TEXT BLOCK:

--- --- ---

Rogers v Police HC Hamilton CRI 2010-419-44

Case

[2010] NZHC 1221

9 July 2010

No judgment structure available for this case.

IN THE HIGH COURT OF NEW ZEALAND HAMILTON REGISTRY

CRI-2010-419-44

REGINALD REWI ROGERS

Appellant

v

NEW ZEALAND POLICE

Respondent

Hearing:         6 July 2010

Appearances: J E Allen for the Appellant

J M O'Sullivan for the Respondent

Judgment:      9 July 2010

RESERVED JUDGMENT OF ELLIS J

This judgment was delivered by me on 9 July 2010

At 3.00 pm, pursuant to r 11.5 of the High Court Rules

Registrar/Deputy Registrar

Solicitors:      Almao Douch, Crown Solicitors, PO Box 19173, Hamilton 3244

Counsel:       J E Allen, PO Box 328, Cambridge 3450

ROGERS V POLICE HC HAM CRI-2010-419-44  9 July 2010

[1]      Mr Rogers pleaded guilty to, and was convicted of, one charge of driving with excess breath alcohol (third or subsequent occasion) and one charge of impersonating a police officer.

[2]      The maximum sentence for driving with excess blood alcohol on a third or subsequent occasion is a term of imprisonment not exceeding two years or a fine not exceeding $6,000 and disqualification from holding a drivers licence for one year or more: Land Transport Act 1998 s 56(2).  The maximum sentence for impersonating a police officer is 12 months imprisonment and/or a $15,000 fine.

[3]      The events leading to Mr Rogers’ convictions took place on 30 November and 1 December 2009.  More particularly, on 30 November, at around 11 o’clock in the morning, Mr Rogers approached a woman, while intoxicated, and told her that he was a police constable and to get into his car.  When she declined he became abusive towards her.  Eventually a bystander called police.

[4]      The following day, at about 10.30 am Mr Rogers was seen in his car on Moana Street and police were again called.  Although the statement of facts does not disclose this, it appears he was then found by them, in his, car asleep.   Ms Allen advised  that  he  admitted  to  having  recently  driven  his  car.    The  results  of  an evidential breath test administered at the scene yielded a result of 1257 micrograms of alcohol per litre of breath, which is over three times the legal limit.

[5]      Mr Rogers has previous convictions including two for driving with excess breath alcohol in 1974 and 1987, and a number for other relatively minor offences. He has, however, had no criminal convictions since 1987.

Sentencing in the District Court and the Basis for the Appeal

[6]      Judge Burnett sentenced Mr Rogers to four months community detention,

150 hours community work and 12 months supervision.  She also disqualified him from holding or obtaining a drivers licence for two and a half years.  In doing so she took account of his early guilty pleas, the recommendations in the pre-sentence report and letters written in support of Mr Rogers.  It appears she was particularly

swayed, however, by the very high level of breath alcohol and the fact of Mr Rogers’

previous convictions.

[7]      For  various  reasons  Mr  Rogers  did  not  appeal  Judge  Burnett’s  decision within the specified 28 day period and on 10 May 2010 an application to extend the time for filing a notice of appeal was filed on his behalf.  There was no opposition to this application by the Police and I am prepared to grant the application on that basis and to deal with the appeal on its merits.  The merits of the appeal would, in any event, be of central relevance to the determination of the application.

--- --- ---

EXERCISE DIRECTIONS:
In the judgment, list every part of the sentence Judge Burnett imposed on Mr Rogers. The lines that follow are separate material, unrelated to the judgment.

STORED DATA:
--- --- ---

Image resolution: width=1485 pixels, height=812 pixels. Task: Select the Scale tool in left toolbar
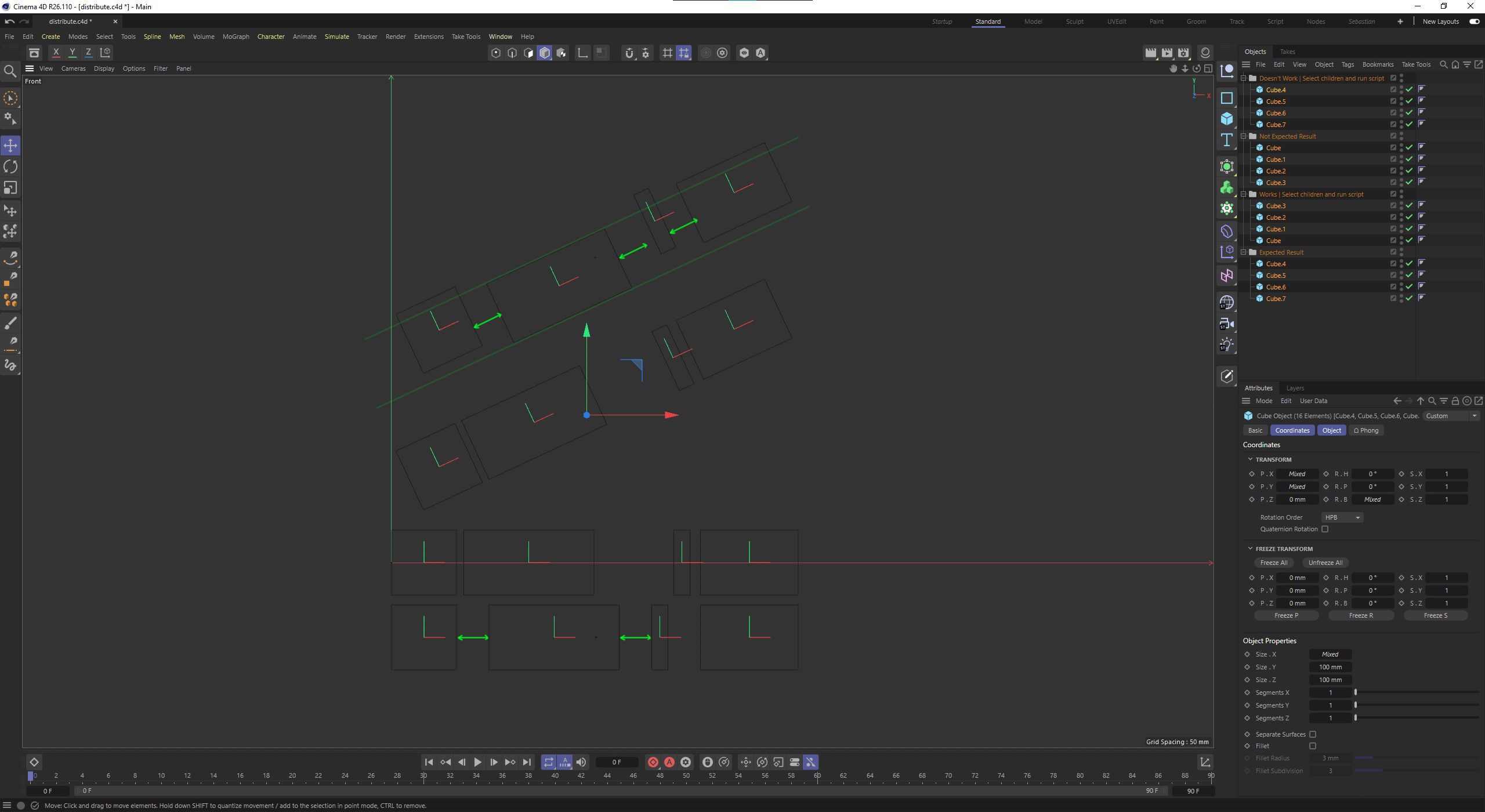(x=10, y=188)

--- --- ---

SOLUTION TO THIS TASK:
- Four months community detention
- 150 hours community work
- 12 months supervision
- Disqualification from holding or obtaining a drivers licence for two and a half years